Blake and I walked from his house to downtown Golden. We got frozen yogurt and took pictures. They were kayaking on the Clear Creek. We went to the Coors Recreation Center and sat in the hot tub and sauna. I think I am going to sleep well tonight. It has been a day filled with lots of good things and I feel like I am on vacation. So glad I got to do this before I start my new job and make the drive to Texas. Tomorrow is Ryan's graduation and the day to celebrate his accomplishment. Looking forward to that.

Monday, June 6, 2011

New Chapters


It has been a bittersweet day saying goodbye to many dear friends, lots of hugs and tears. I will miss so many people in Kentucky that are dear to my heart. I am a better person because of the love and compassion that my friends have shown me during a tough time in my life. I can only say I hope to carry that love and compassion on to others as they cross my path in life.

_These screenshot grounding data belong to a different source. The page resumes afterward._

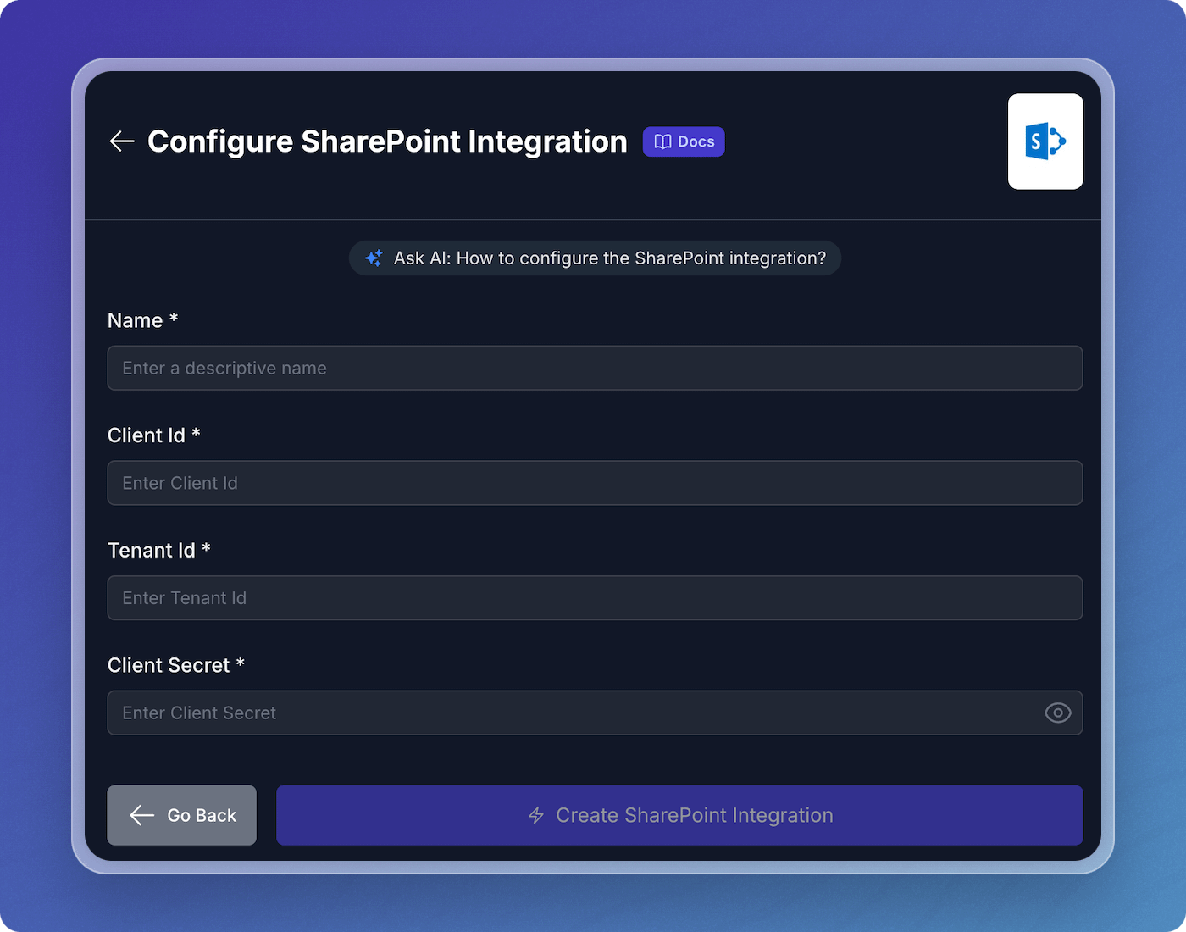
Task: Submit the form via Create SharePoint Integration
Action: click(x=680, y=815)
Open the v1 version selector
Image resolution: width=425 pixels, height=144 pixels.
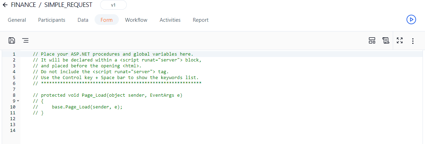tap(113, 5)
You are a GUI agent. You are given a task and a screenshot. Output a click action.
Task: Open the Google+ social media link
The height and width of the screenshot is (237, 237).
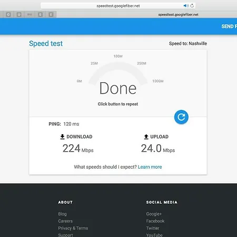coord(154,214)
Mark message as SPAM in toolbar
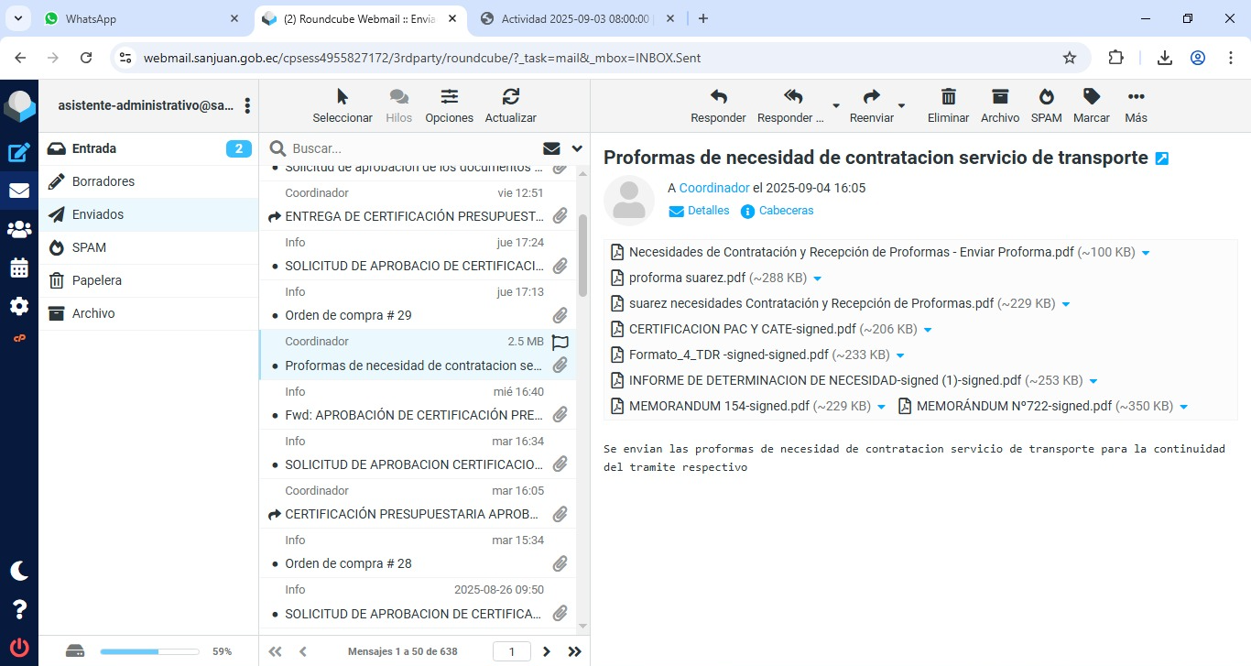This screenshot has height=666, width=1251. (1046, 97)
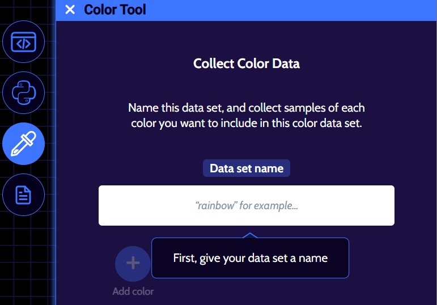The height and width of the screenshot is (305, 437).
Task: Close the Color Tool panel
Action: [x=70, y=10]
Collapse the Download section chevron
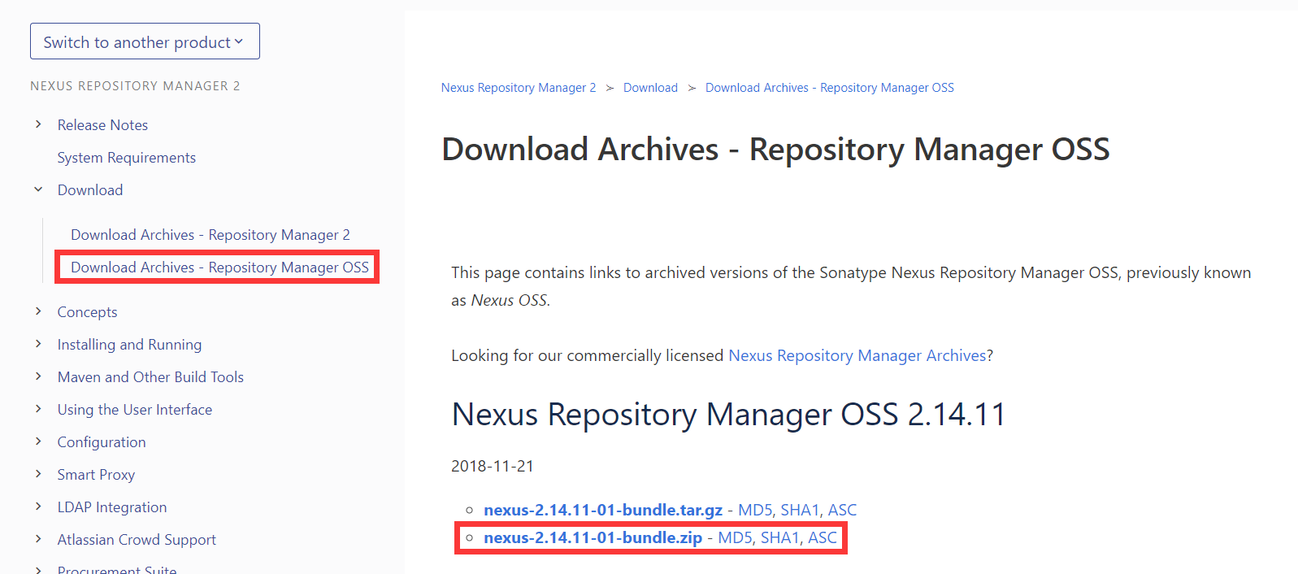 click(x=38, y=189)
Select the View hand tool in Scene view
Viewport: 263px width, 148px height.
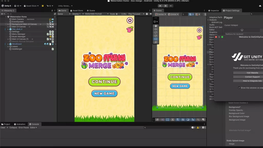(155, 26)
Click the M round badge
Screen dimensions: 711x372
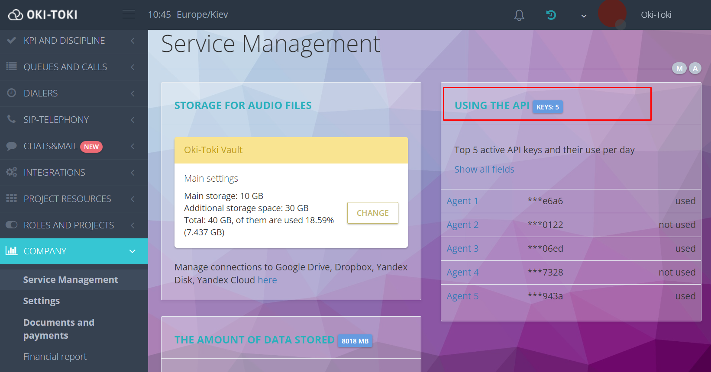coord(679,68)
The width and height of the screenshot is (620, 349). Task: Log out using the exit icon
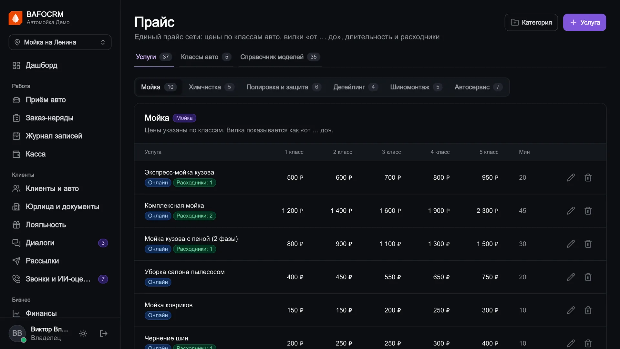click(x=104, y=333)
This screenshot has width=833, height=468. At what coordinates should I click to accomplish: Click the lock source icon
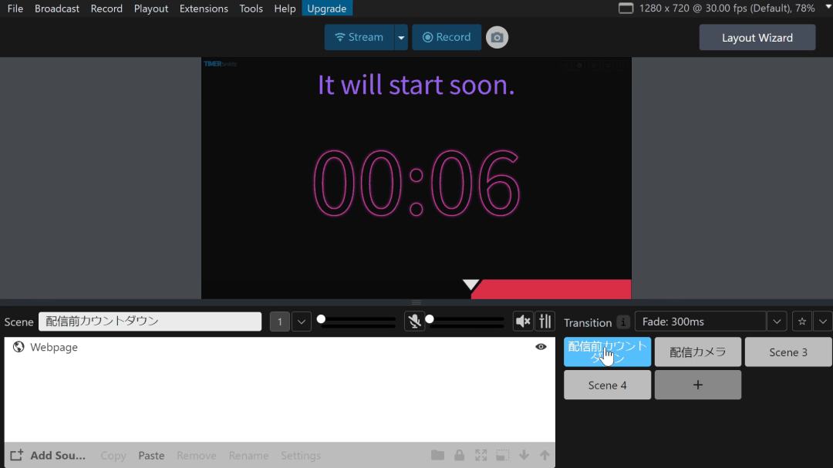pyautogui.click(x=460, y=456)
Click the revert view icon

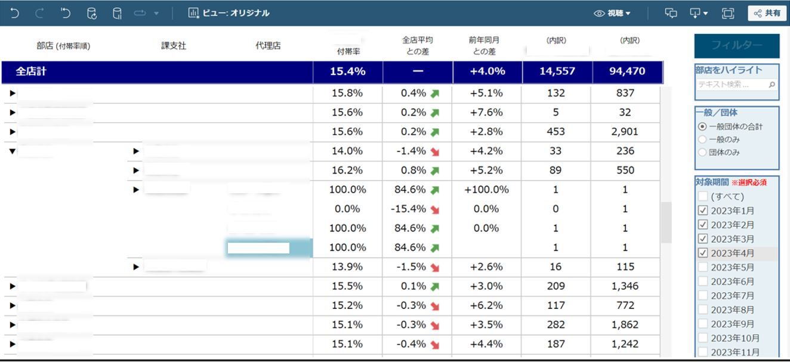click(66, 13)
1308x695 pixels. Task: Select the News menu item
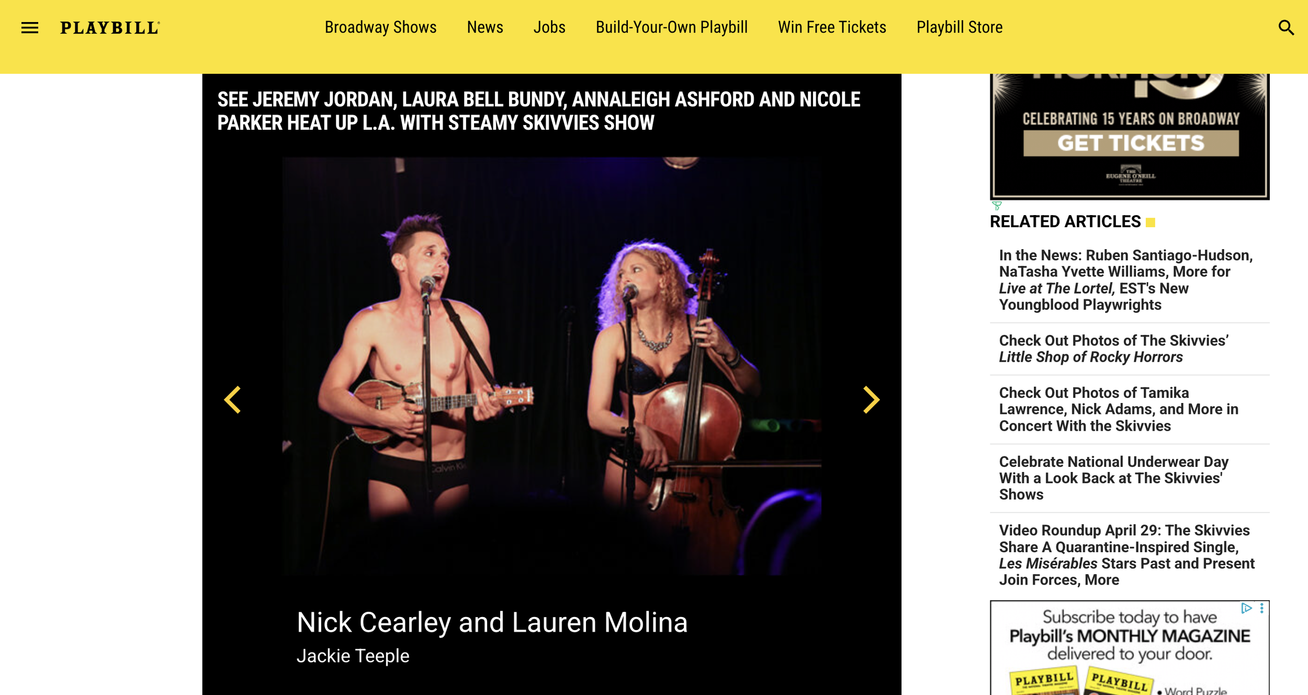(x=485, y=27)
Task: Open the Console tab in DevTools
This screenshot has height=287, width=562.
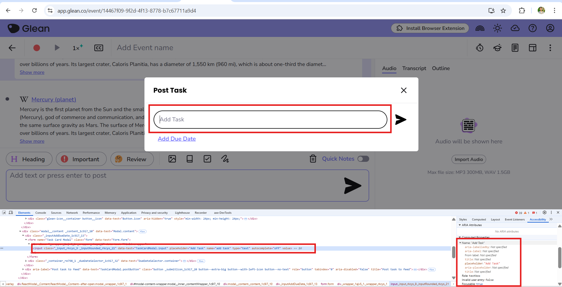Action: coord(40,213)
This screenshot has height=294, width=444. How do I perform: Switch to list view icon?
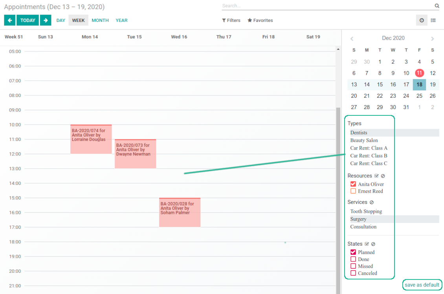(433, 20)
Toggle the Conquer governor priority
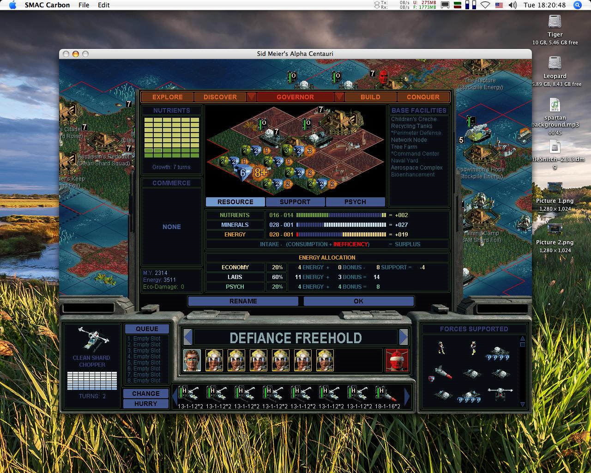The image size is (591, 473). point(423,97)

God has been so good to me. Everyday as I approach my move to Texas He has taken care of the details. Like my friend, Lori said "It is like watching pieces of a puzzle being put together:" Today it was the air conditioner in my truck. It hasn't worked in over a year. I was expecting a thousand dollar repair bill and even with having it repaired AND all four brakes done it will be less than that. Thank you God for providing.

I am off to Colorado tomorrow to watch Ryan graduate from Redstone College on Thursday. I have never seen where Ryan and Blake live. I am very excited that I will get to spend some time in "their world" and hang out with them. Ryan called yesterday to tell me that he and Crystal have scheduled massages for us. Wow, I can't wait for some R & R. I don't think I have relaxed for months. It will be a good break before I head for Texas and start a new job and new chapter in my life. I wonder what life will be like in June of 2012? Time will tell and this blog will keep a record of the progress. I have a feeling it will be good!!!!